Drawing Machine
27 09 2010What is a “machine”& What is “drawing”?
The machine is a processor that transforms one data input into a visual form. My machine will require an individual to provide the data input. I will be using the changes in electromagnetic brain waves and turning them into a sculptural drawing in two main steps.
Brain waves are reflective of the way we process our environment – that is, the way we think. This drawing machine will serve to observe and compare the way different individual think about the same piece of fiction.
The inspiration for this piece came after I read an article in the magazine “Wired” called “This is Your Brain on God.” The author investigated the work of Michael Persinger, a neuropsychologist who was trying to show that paranormal belief can be induced through electromagnetic pulses. It made me make the connection between personal, unique beliefs that individuals have and their own self-generated electromagnetic brain waves.
Within this project, I define drawing as the piecing together of visual information (such as joining of dots as in a dot-to-dot drawing book)
How does it work?
Step One: The participant will be placed within an MEG, a medical device that is used to detect patterns of brain activity. He/she will be asked to read a short piece of fiction aloud. The MEG will record their brain waves during this time.
Step Two: This step will involve the transformation of EM wave into a drawing. There are three possibilities:
Option a) instead of using black ink to mark each point, it will pierce a small hole into the paper. This can also be seen as a type of “pointillism” (see “image one”)
Option b) the data points will be formed using steel nails. This can also be seen as the joining of the dots formed by the nail heads. The relative strength of the EM wave will be read as the relative length of the nail at a given point in time. This will form a type of “nail pointillism.” (see “image two”)

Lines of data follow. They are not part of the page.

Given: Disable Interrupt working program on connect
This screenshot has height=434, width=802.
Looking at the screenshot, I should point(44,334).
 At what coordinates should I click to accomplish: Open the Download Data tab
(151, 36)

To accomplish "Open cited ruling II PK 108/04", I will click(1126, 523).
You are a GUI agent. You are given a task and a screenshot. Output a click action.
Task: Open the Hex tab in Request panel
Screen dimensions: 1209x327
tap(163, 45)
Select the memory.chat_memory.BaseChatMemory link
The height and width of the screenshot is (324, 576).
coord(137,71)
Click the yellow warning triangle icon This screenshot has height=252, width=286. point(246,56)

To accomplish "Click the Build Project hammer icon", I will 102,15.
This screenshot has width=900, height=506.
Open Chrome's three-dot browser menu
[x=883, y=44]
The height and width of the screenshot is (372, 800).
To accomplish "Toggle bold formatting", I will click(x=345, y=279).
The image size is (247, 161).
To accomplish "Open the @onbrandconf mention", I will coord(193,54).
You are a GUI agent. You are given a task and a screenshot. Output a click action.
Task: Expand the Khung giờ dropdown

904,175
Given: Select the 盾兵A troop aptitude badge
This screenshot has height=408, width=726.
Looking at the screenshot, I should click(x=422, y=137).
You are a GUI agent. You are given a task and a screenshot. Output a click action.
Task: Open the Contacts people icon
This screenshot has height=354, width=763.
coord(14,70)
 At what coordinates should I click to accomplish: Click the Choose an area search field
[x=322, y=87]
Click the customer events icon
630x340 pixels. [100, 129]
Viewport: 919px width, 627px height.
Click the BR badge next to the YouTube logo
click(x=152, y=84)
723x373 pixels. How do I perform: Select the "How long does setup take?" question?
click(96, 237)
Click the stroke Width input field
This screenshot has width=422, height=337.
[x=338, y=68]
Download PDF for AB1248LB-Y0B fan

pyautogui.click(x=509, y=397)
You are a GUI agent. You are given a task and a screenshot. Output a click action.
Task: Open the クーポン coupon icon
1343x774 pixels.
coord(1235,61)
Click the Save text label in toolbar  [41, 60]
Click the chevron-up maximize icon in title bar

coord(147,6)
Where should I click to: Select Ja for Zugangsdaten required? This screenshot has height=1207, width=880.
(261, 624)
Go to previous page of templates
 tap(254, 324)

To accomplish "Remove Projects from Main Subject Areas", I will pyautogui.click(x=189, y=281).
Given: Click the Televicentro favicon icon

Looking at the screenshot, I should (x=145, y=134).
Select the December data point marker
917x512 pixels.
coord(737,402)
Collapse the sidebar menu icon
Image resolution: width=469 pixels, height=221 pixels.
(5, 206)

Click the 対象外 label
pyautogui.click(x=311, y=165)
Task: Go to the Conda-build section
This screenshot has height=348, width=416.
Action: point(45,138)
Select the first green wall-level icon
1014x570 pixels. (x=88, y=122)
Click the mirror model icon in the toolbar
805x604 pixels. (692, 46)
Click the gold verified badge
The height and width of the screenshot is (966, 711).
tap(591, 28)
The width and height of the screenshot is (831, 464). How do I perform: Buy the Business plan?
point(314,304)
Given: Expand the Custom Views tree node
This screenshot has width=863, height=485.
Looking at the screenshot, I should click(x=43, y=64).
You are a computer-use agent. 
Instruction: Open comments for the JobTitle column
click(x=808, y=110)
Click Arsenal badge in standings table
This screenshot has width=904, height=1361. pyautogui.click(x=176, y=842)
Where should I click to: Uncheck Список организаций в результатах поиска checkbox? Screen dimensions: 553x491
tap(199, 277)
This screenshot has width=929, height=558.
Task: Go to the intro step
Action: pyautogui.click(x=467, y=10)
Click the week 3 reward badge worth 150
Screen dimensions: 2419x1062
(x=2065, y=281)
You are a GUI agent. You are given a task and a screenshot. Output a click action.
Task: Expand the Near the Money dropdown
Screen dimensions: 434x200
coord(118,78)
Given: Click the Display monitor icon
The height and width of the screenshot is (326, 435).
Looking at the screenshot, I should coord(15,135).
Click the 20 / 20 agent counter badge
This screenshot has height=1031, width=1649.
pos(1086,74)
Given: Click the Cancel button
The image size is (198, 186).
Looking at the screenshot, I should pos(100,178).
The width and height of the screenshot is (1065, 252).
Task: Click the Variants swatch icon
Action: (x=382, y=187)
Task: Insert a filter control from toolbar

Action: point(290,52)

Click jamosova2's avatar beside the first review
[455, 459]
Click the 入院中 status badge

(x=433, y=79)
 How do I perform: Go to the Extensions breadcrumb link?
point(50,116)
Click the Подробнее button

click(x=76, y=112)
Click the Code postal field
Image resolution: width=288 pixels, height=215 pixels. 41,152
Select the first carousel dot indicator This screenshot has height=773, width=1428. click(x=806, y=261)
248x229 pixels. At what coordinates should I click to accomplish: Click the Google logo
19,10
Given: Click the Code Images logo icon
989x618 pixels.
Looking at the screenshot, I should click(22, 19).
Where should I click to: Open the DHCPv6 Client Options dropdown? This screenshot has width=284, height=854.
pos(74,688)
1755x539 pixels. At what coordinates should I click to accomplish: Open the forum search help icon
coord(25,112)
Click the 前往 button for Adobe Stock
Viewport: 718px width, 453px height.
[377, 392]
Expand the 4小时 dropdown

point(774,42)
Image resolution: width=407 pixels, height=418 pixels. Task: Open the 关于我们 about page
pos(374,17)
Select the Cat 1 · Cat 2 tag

Option c) this drawing also relates the idea of pointillism. I will take the text from which each person read and use them as the composites to form the curve sketches by the EM wave.
(this, as well as the two other options, are overlaid in the file named “overlayofthreeimages”).
The three examples here have been overlaid to enable the observer to compare the three lines – compositionally (hole/nail/text) as well as conceptually (as the EM waves represent alternate thinking processes of three individuals as they read the piece of fiction).